▶ EXCERPTED PASSAGE
11 This is what the Lord says about Shallum son of Judah’s King Josiah, who succeeded his father Josiah as king but who is now gone from this place: He will never return! 12 He will die where he’s been exiled and never see this land again. 13 How terrible for Jehoiakim, who builds his house with corruption and his upper chambers with injustice, working his countrymen for nothing, refusing to give them their wages. 14 He says, “I’ll build myself a grand palace, with huge upper chambers, ornate windows, cedar paneling, and rich red decor.” 15 Is this what makes you a king, having more cedar than anyone else? Didn’t your father eat and drink and still do what was just and right? Then it went well for him! 16 He defended the rights of the poor and needy; then it went well. Isn’t that what it means to know me? declares the Lord. 17 But you set your eyes and heart on nothing but unjust gain; you spill the blood of the innocent; you practice cruelty; you oppress your subjects. (Common English Bible)
“The Power
of Half: How Dividing Something Changed Everything,” Week One
The 57-year-old pastor hardly seemed like the
most worthy candidate for an experiment in homelessness. He had a family and a thriving megachurch in
Sacramento, California, and besides, he had already tried it out for a few days
already—living on the streets for a short time as a part of a fundraiser for a
mission to provide more food and shelter to Sacramento’s homeless population. What more could he learn about just how much
he already had by doing it again?
But return to the streets Pastor Rick Cole did,
this time for two weeks. And the
experience was utterly and completely transformative. I’ll let Pastor Rick tell you himself,
through an interview with Harry Smith of NBC News:
“I’ve
walked past people that stay in some of the places of homelessness. And really almost not even noticed them, not
considered their plight and what’s going on in their life. Now I was living among them,” Cole
(said). “I think I began to experience
how people ignore others. I became the
one ignored. People walked by me like I
didn’t exist.”
“It might
be like, man, those people just need to get a job. They need to get themselves out of the hole
they dug for themselves,” Cole said of attitudes he’d heard—and shared at times—before
his two-week stretch on the streets…
“Once we
try to go to sleep at night, it was really sketchy because there’s people
walking up and down this river all night long.
So you wake up kind of startled, not sure what’s going on. So it felt, actually, very insecure.”
After the
experience, Cole said the “holes” he found were filled with addiction and
mental illness, bad breaks and bad decisions.
Who was he not to help?
“They
matter to God. They matter to me, and
now I’m trying to figure out why they didn’t matter to me before.”
Okay, I have to cave and admit that it is
officially the holiday season, even though I really wish it wasn’t. Hear me out, now—how many of you will wake up
the morning of December 26 and think to yourselves something along the lines
of, “Wow, I’m glad all that work is over with for another year?” How many of us will get to that dangling week
between Christmas and New Year’s and feel like we just OD’ed on everything
pepperminty and jingle-belly? (But if
you still want your peppermint mochas after Christmas, just brew your regular
coffee and squeeze a tube of toothpaste into your mug. Ta da!
You’re welcome.)
Well, if that applies to you, then maybe we need
to halve back on all of the trappings of December? Because this *isn’t* the Christmas season,
not yet—the Christmas season is 12 days long (hence the song. No, really.) and it actually doesn’t end
until several days into January of next year.

▶ DATA SHOWN
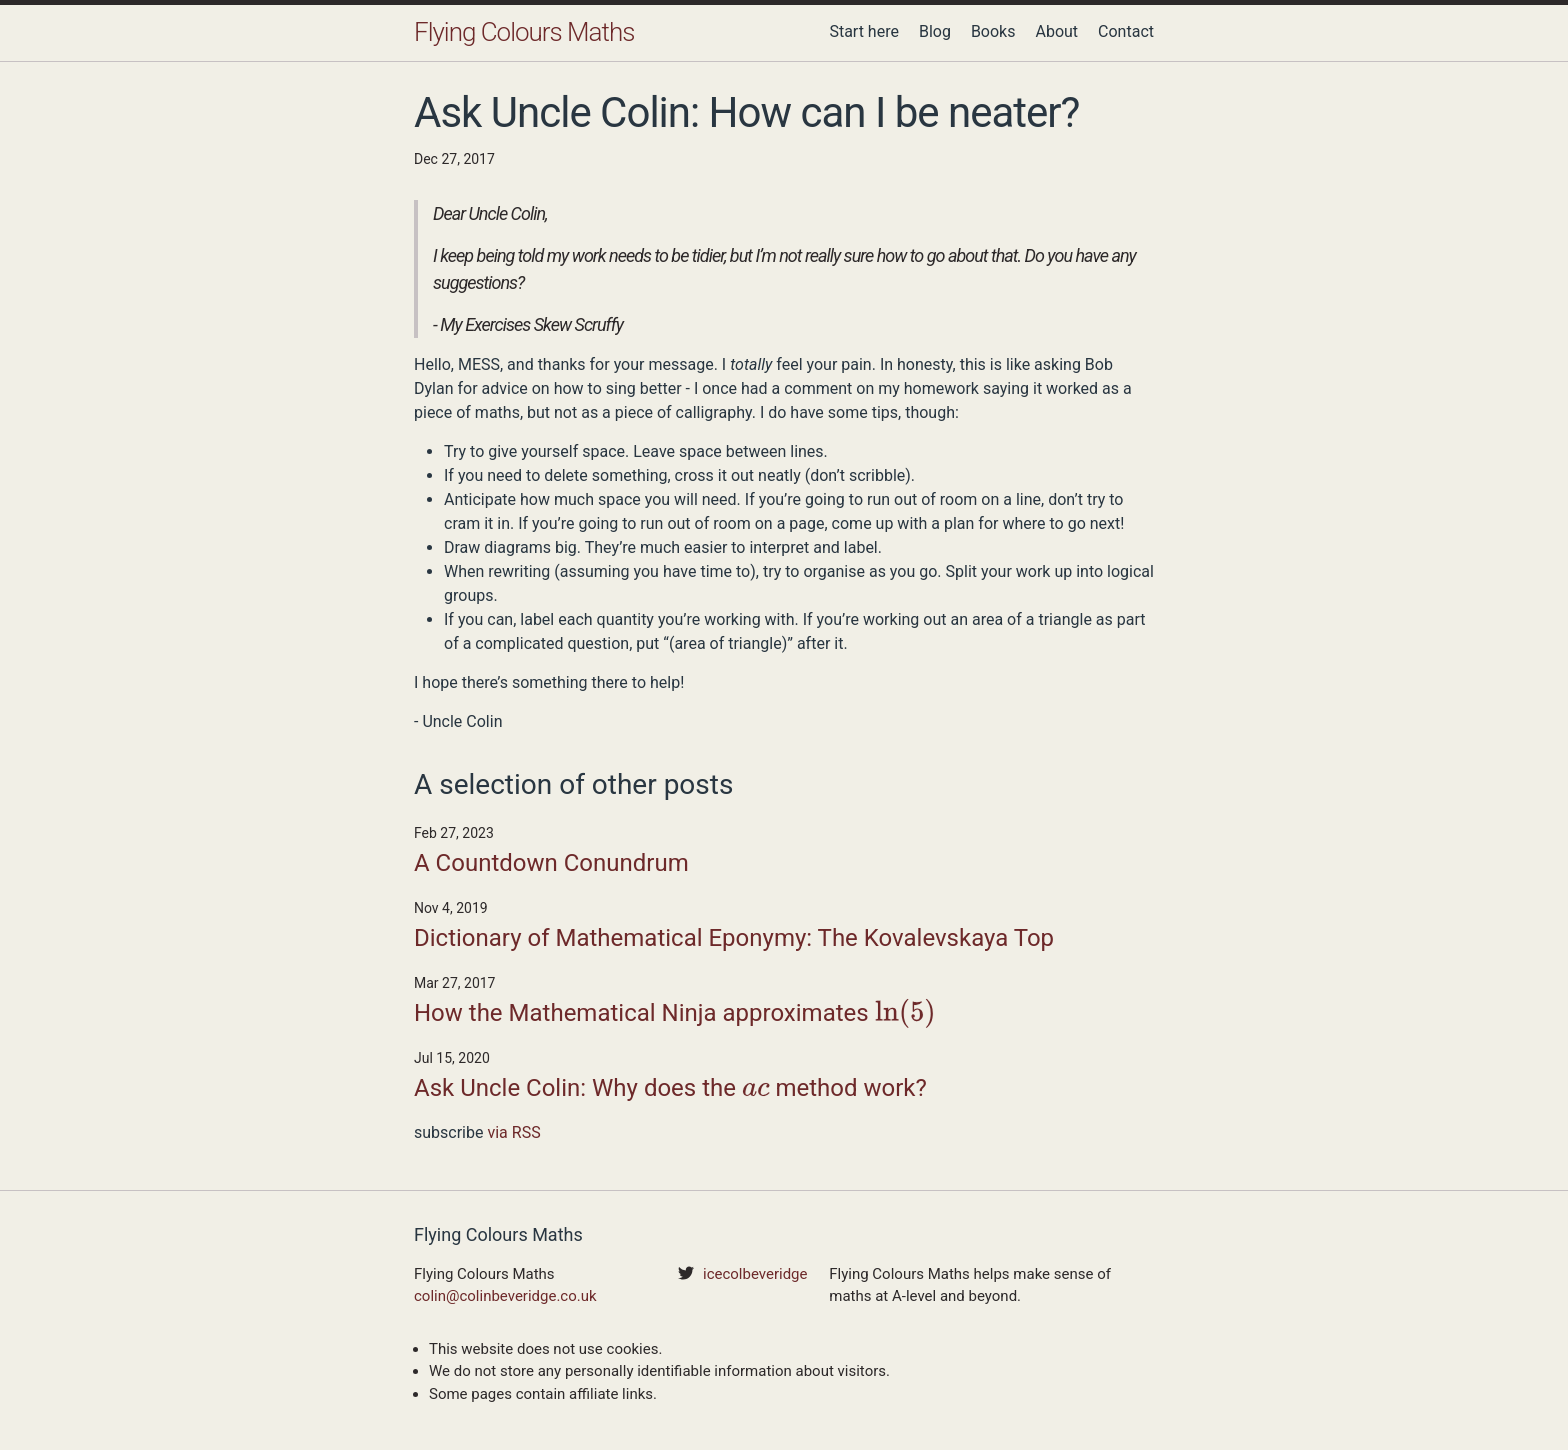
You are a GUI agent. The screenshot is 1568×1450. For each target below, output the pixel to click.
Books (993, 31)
--
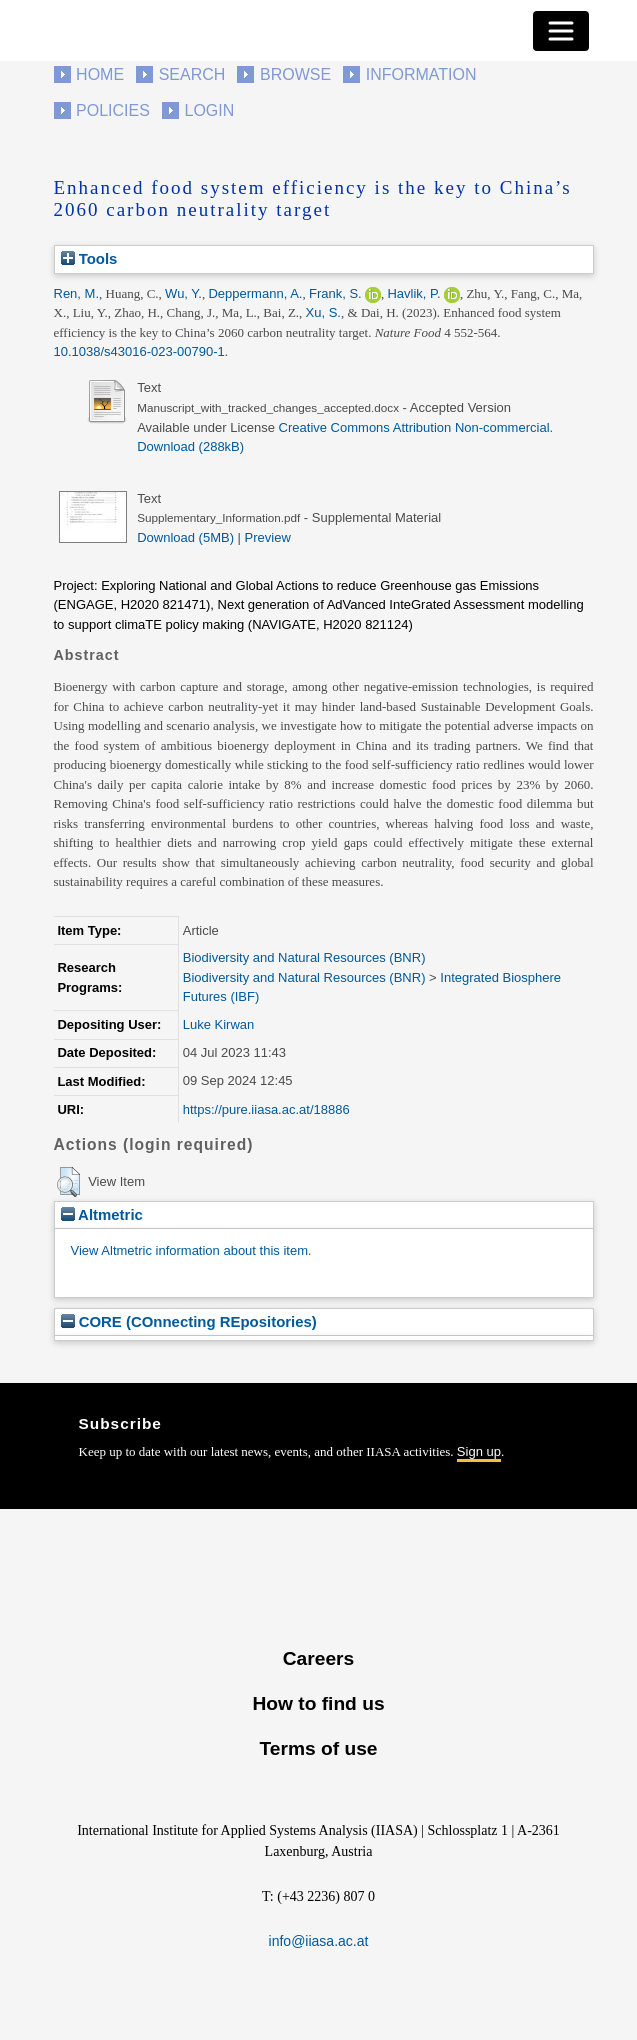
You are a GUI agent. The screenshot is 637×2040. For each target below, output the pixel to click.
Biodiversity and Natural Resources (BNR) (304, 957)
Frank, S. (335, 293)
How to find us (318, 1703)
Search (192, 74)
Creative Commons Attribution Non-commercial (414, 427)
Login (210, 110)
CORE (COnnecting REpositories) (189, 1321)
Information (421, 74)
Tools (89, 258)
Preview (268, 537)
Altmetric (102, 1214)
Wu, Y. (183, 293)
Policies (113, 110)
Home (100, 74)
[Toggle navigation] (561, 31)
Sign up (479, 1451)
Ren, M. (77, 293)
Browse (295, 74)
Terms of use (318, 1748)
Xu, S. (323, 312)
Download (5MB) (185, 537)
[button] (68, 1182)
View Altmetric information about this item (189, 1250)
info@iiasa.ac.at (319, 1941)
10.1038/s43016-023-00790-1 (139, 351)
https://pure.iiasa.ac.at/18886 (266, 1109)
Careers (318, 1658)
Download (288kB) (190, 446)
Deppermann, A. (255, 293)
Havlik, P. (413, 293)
* * *
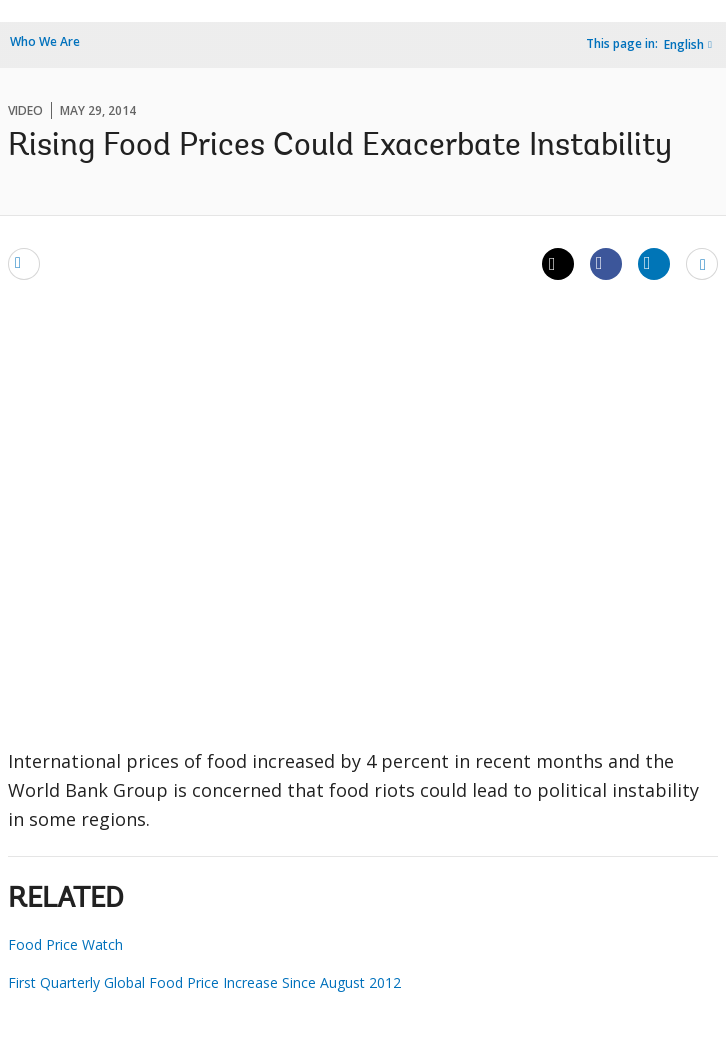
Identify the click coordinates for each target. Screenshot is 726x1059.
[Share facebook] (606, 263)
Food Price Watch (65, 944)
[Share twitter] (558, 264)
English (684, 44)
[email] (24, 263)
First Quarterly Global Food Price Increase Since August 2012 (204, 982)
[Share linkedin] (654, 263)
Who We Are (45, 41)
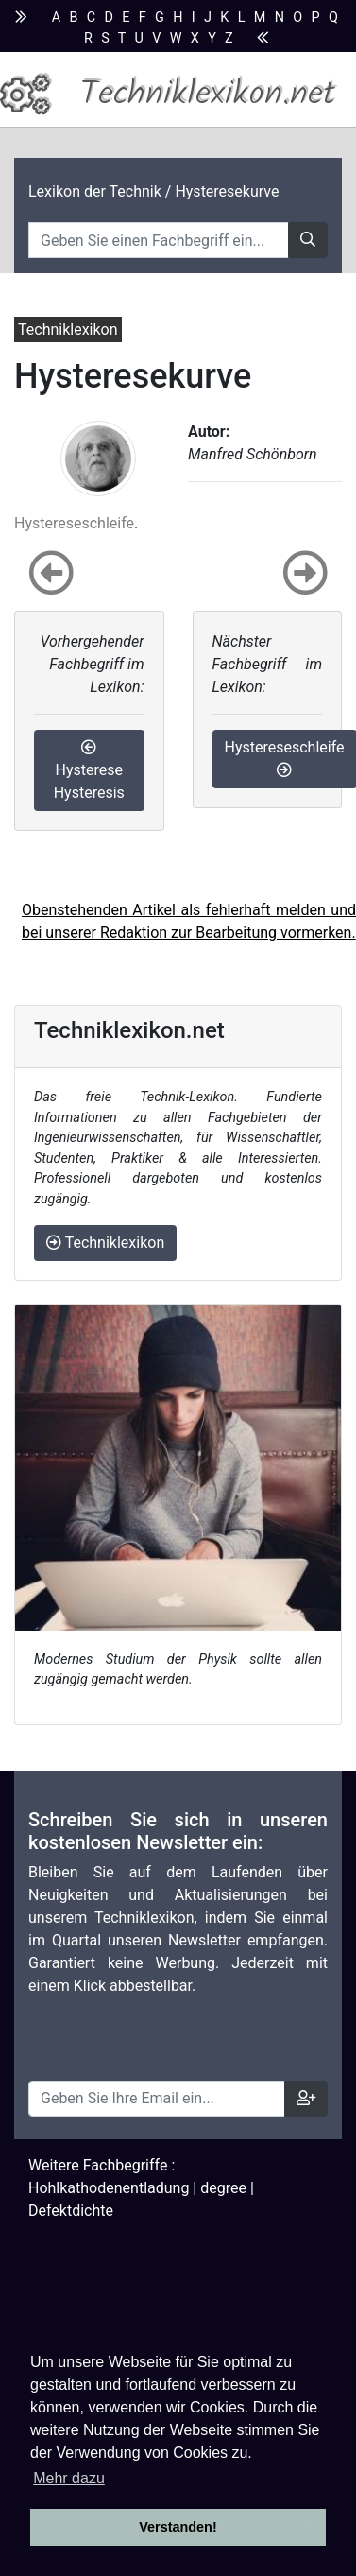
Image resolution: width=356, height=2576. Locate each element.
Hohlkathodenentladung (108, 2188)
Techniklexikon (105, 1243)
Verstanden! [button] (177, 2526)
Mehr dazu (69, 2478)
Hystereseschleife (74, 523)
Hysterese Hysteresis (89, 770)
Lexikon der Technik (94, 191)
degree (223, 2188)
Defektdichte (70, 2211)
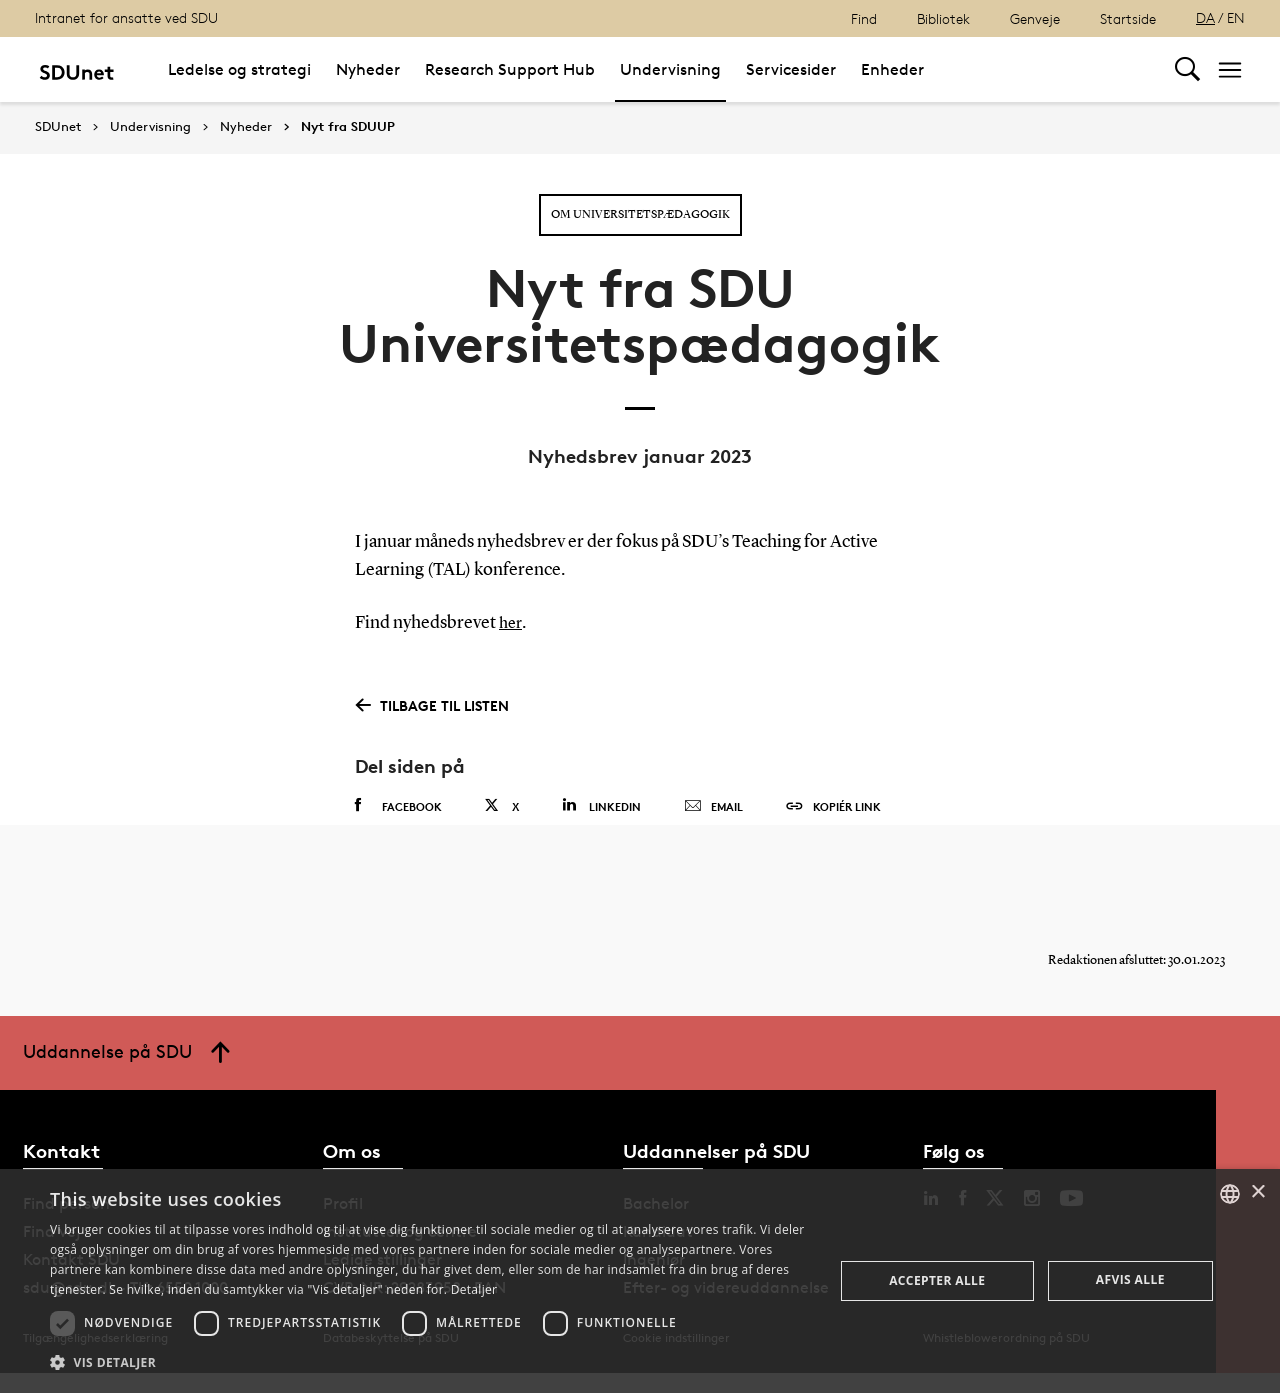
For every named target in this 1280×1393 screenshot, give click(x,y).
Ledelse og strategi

▶ SHORT PROBLEM A
In one to three sentences, explain why, according to the week-one devotional, Pastor Cole's nights sleeping by the river felt very insecure.
▶ SHORT PROBLEM B
Write out, word for word, the stretch of the week-one devotional from "Who was he not" through "mug. Ta da!".

▶ EXPECTED ANSWER A
People walked up and down the river all night long. He would wake up startled, unsure what was going on, so trying to sleep there felt sketchy and very insecure.

▶ EXPECTED ANSWER B
Who was he not to help?
“They
matter to God. They matter to me, and
now I’m trying to figure out why they didn’t matter to me before.”
Okay, I have to cave and admit that it is
officially the holiday season, even though I really wish it wasn’t. Hear me out, now—how many of you will wake up
the morning of December 26 and think to yourselves something along the lines
of, “Wow, I’m glad all that work is over with for another year?” How many of us will get to that dangling week
between Christmas and New Year’s and feel like we just OD’ed on everything
pepperminty and jingle-belly? (But if
you still want your peppermint mochas after Christmas, just brew your regular
coffee and squeeze a tube of toothpaste into your mug. Ta da!